### HOW TO COMPLETE THIS TASK
Repeat, word for word and with nothing added, each line from the one containing "The image size is (700, 400)." to the final line of the data, keeping both ends. Pictures are not part of the copy.

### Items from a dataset

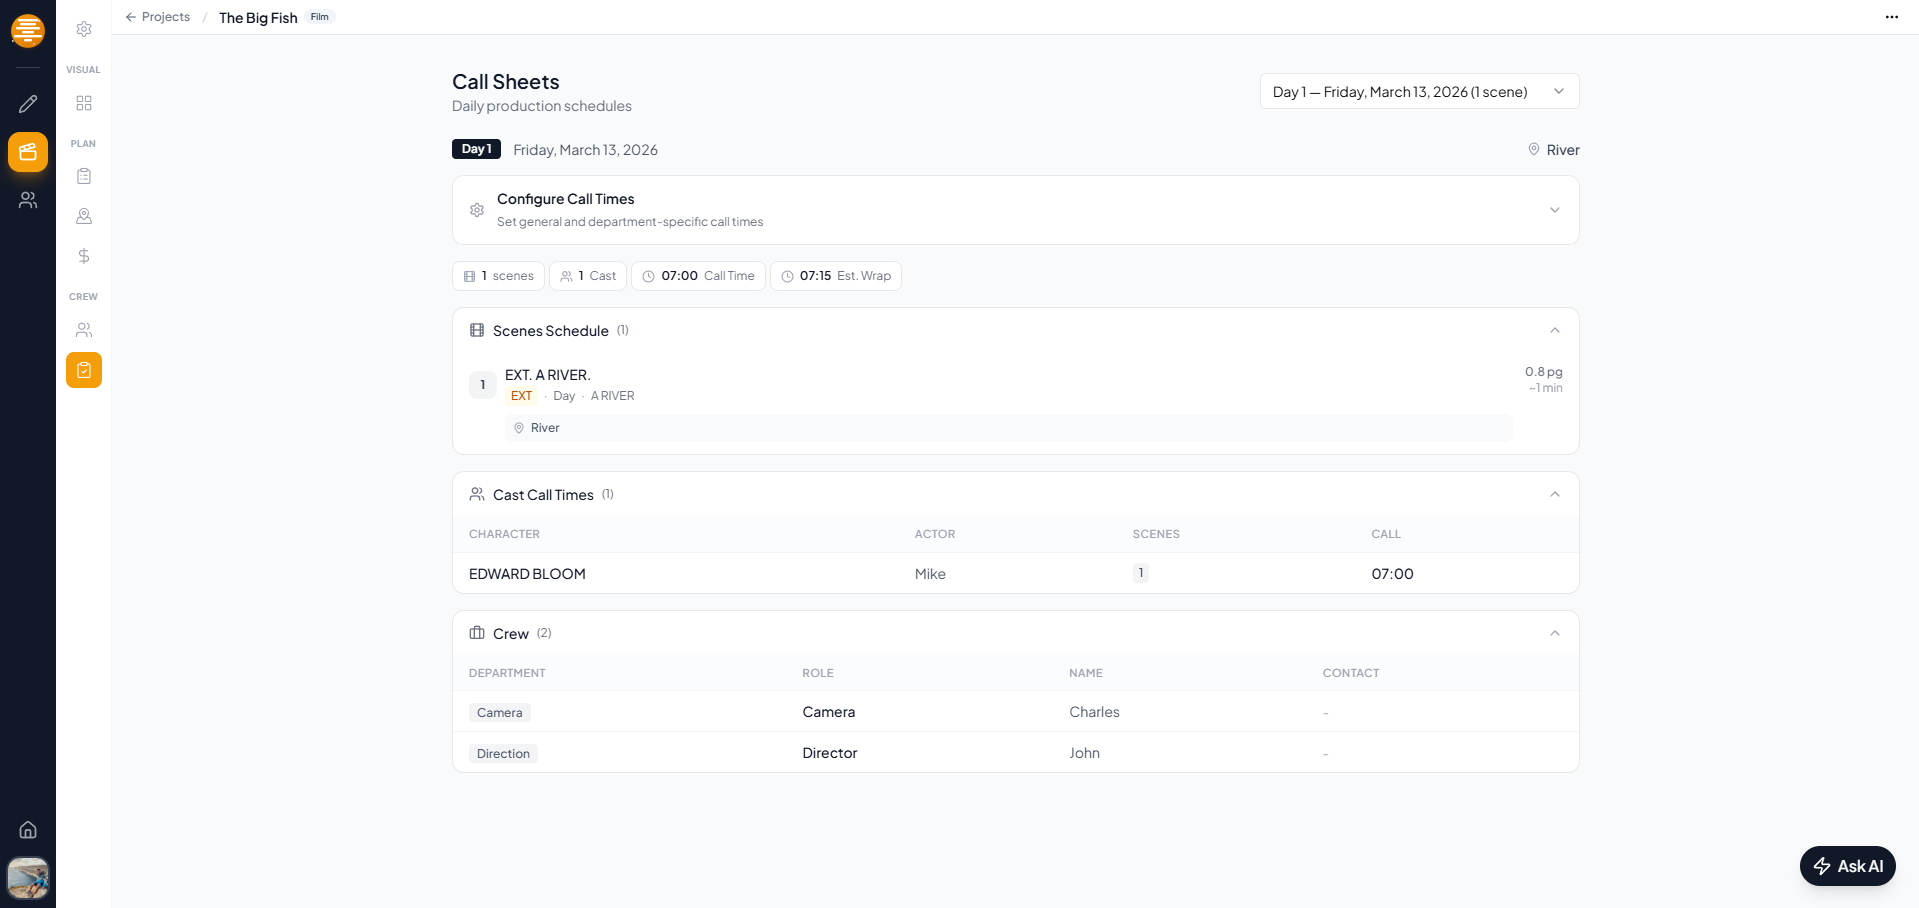Open the pencil writing tool in sidebar

pyautogui.click(x=28, y=104)
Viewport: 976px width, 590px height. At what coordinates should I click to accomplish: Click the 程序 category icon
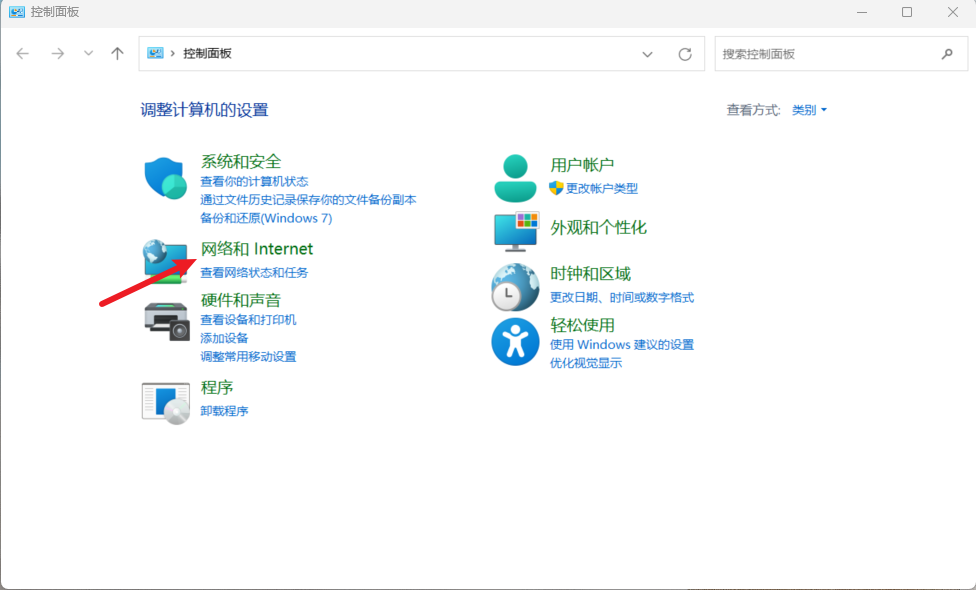tap(165, 398)
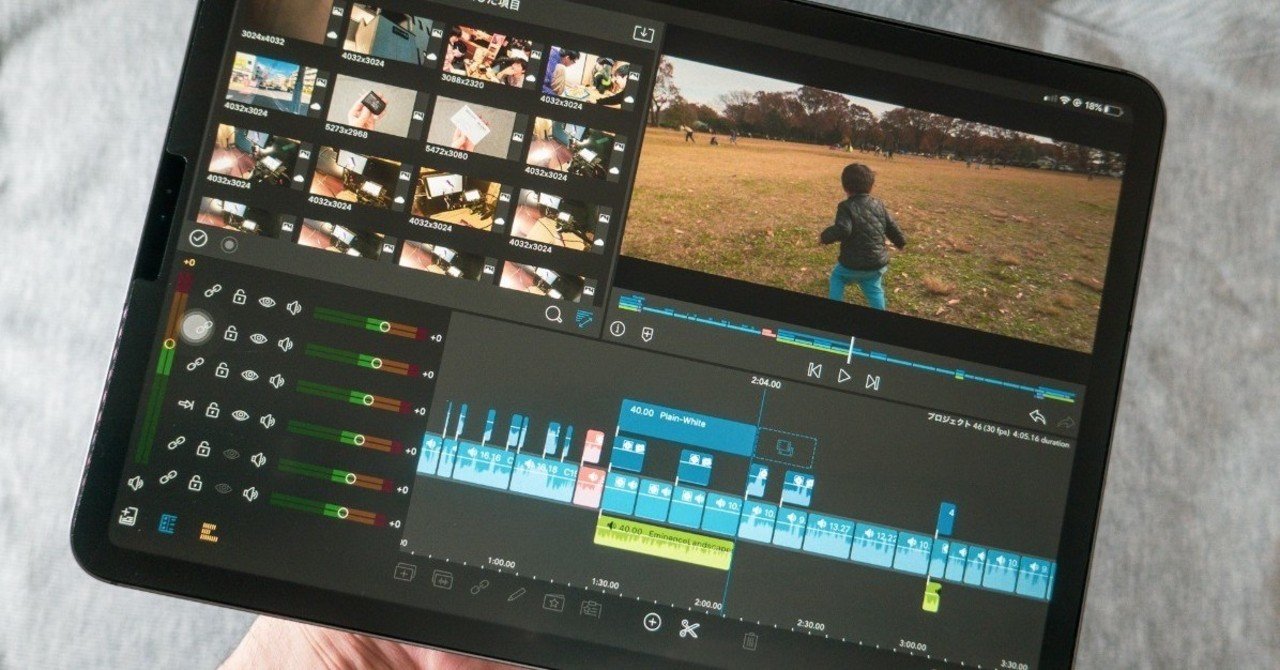
Task: Adjust the top track volume slider knob
Action: 384,326
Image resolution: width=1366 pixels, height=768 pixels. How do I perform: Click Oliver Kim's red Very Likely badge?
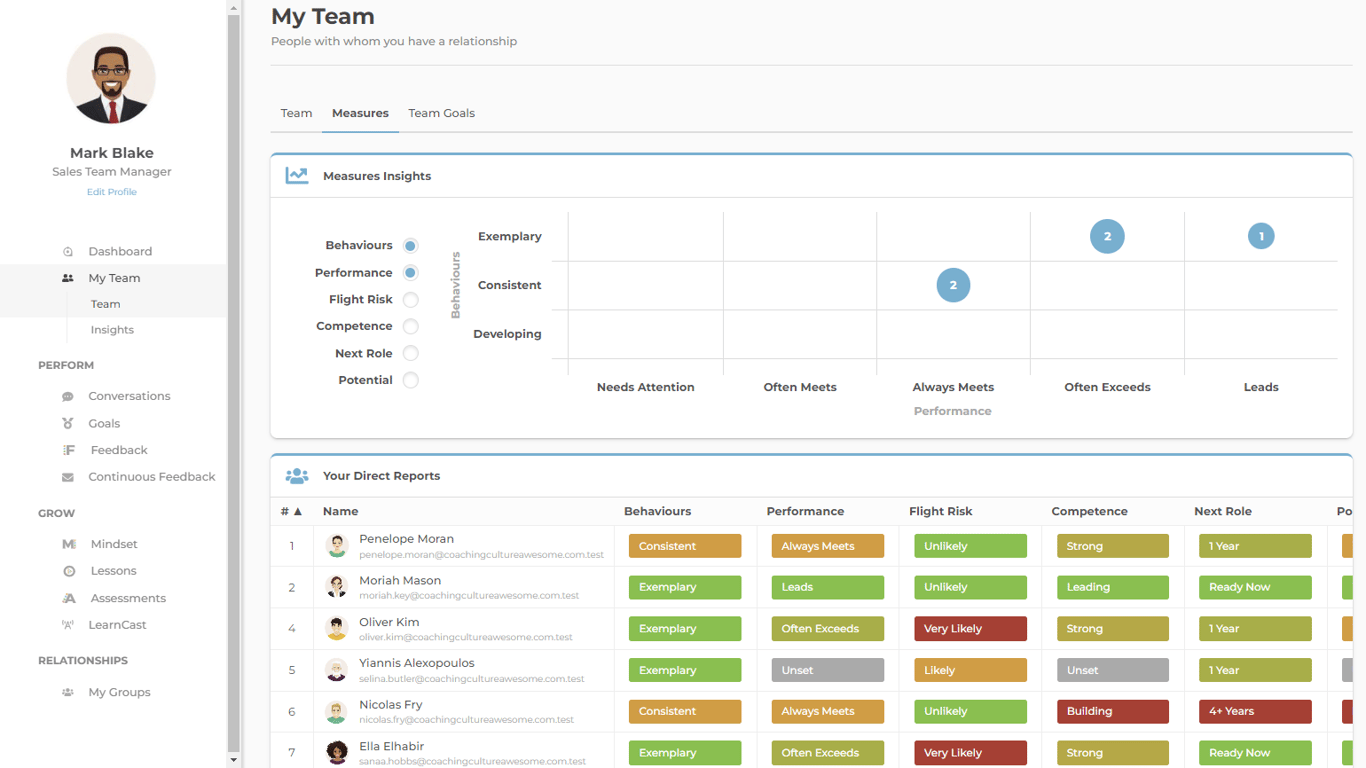pyautogui.click(x=970, y=629)
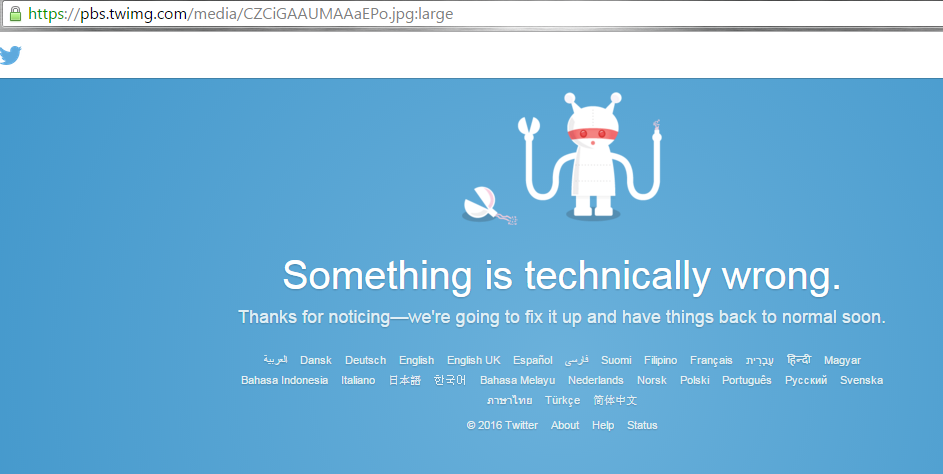Click the Twitter bird logo
This screenshot has height=474, width=943.
10,55
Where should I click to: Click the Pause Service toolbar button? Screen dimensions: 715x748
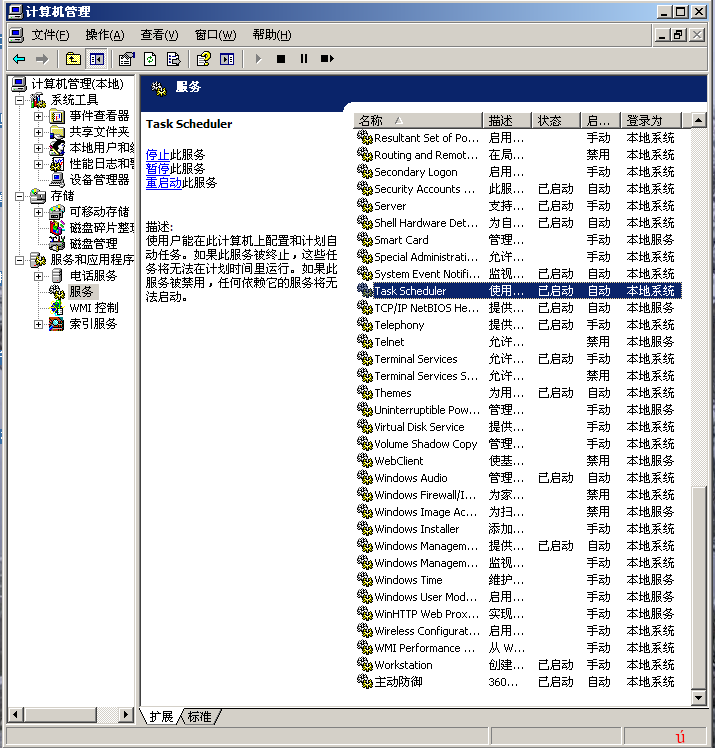[304, 59]
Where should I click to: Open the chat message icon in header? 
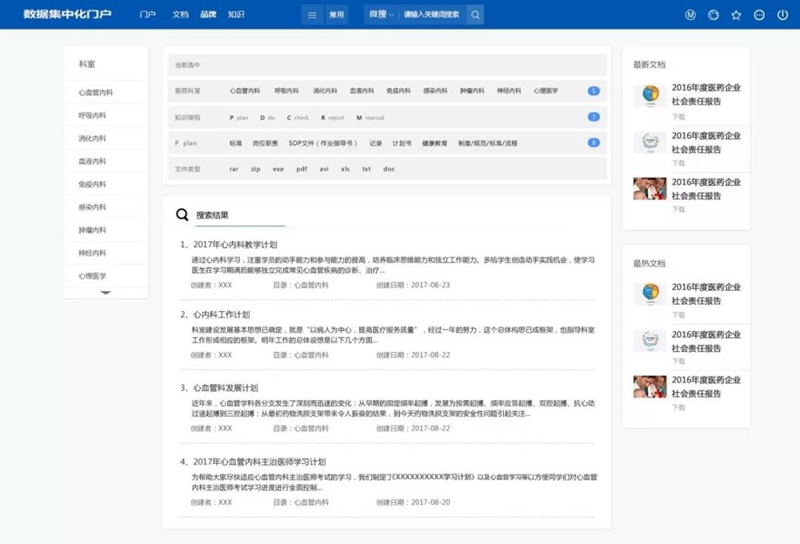click(x=759, y=15)
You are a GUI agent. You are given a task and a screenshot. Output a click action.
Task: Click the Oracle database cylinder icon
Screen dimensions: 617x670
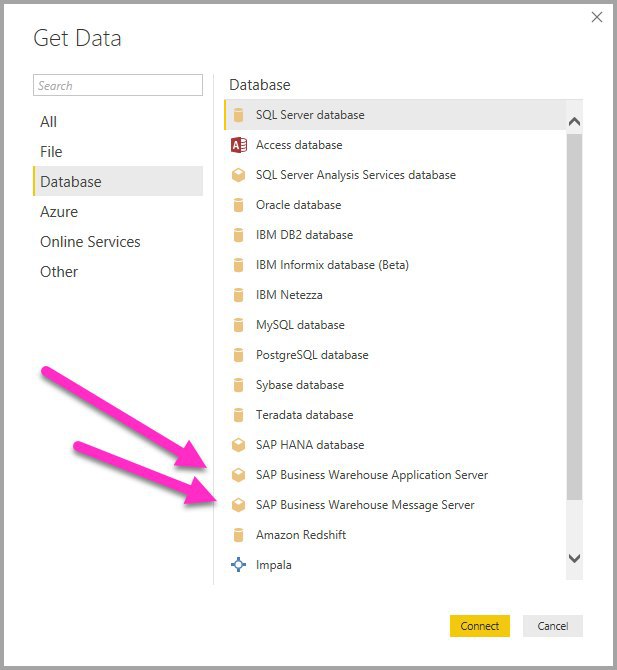238,205
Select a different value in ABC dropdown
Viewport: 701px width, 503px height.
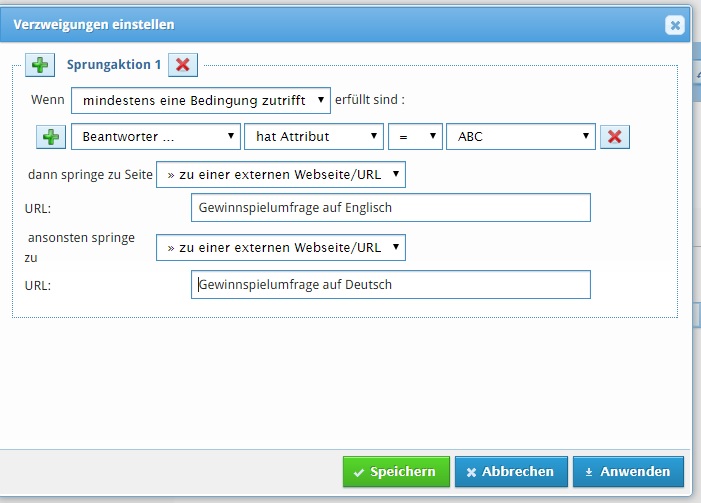521,136
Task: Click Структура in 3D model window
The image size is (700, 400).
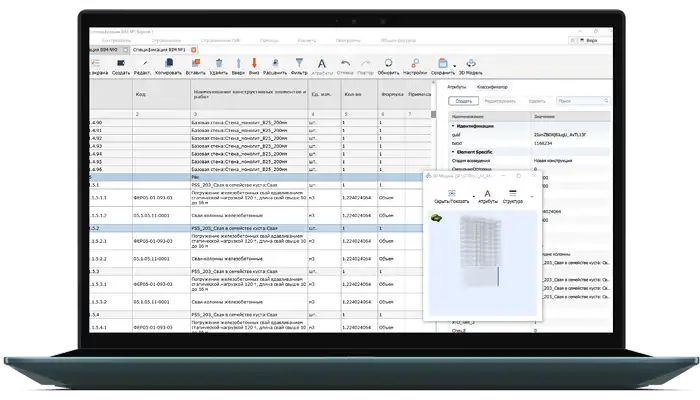Action: click(513, 195)

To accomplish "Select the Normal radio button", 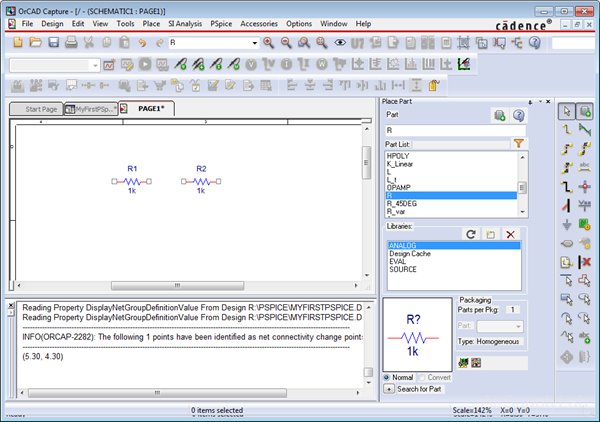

### EXERCISE OUTPUT
The image size is (700, 400).
Action: click(513, 195)

To accomplish "Select the Normal radio button", 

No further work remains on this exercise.